Studebaker-Packard was living on borrowed time in the late 50’s. Forced to find niche markets after their earlier attempts to compete with the big three, Studebaker decided to create a car to undercut the value leaders of the time. The result was the Scotsman (even the name implied Scottish frugality), a stripped down version of the Champion that was introduced in May of 1957. Three models were available: The $1,776 two-door sedan, a $1,826 four-door sedan and a $1,995 two-door wagon. The Scotsman was equipped with a 101 hp, 185.6 cubic inch L-head six capable of excelling the Scotsman from 0-60 in a snails pace time of 21 seconds.

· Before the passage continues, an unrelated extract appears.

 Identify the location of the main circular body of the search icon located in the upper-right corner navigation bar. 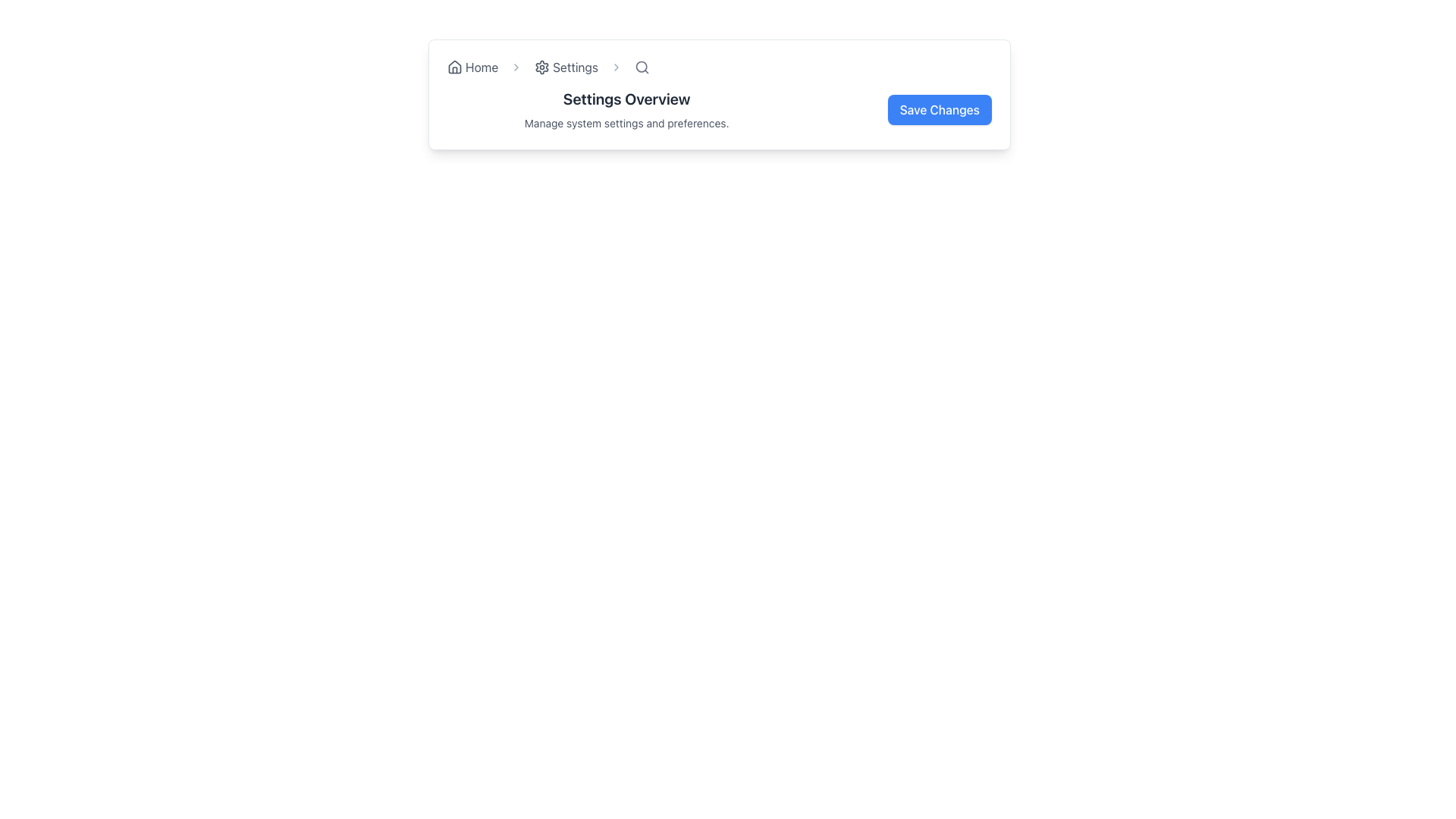
(642, 66).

Every expense was spared in the Scotsman. Exterior chrome was on the bumpers only and almost all Champion body trim was removed or painted. Paint colors were Lombard Green, Admiral Blue and Highland Gray, all flat and industrial looking. Utilitarian interiors came with “breathable Naugahyde and pin-grain vinyl” upholstery, fiberboard door panels, no armrests, a single visor and vacuum operated windshield wipers. To top off the features of the Scotsman, turn signals and a basic heater were included. If you wanted a radio, whitewalls or a cigarette lighter you would have to look elsewhere. Even the dealers were prohibited from adding these extras.
Helped buy budget conscious buyers during the 1957-1958 recession, the unglamorous Scotsman did enjoy some success for Studebaker but after 1958 the Scotsman name only continued into 1959 as a pickup name.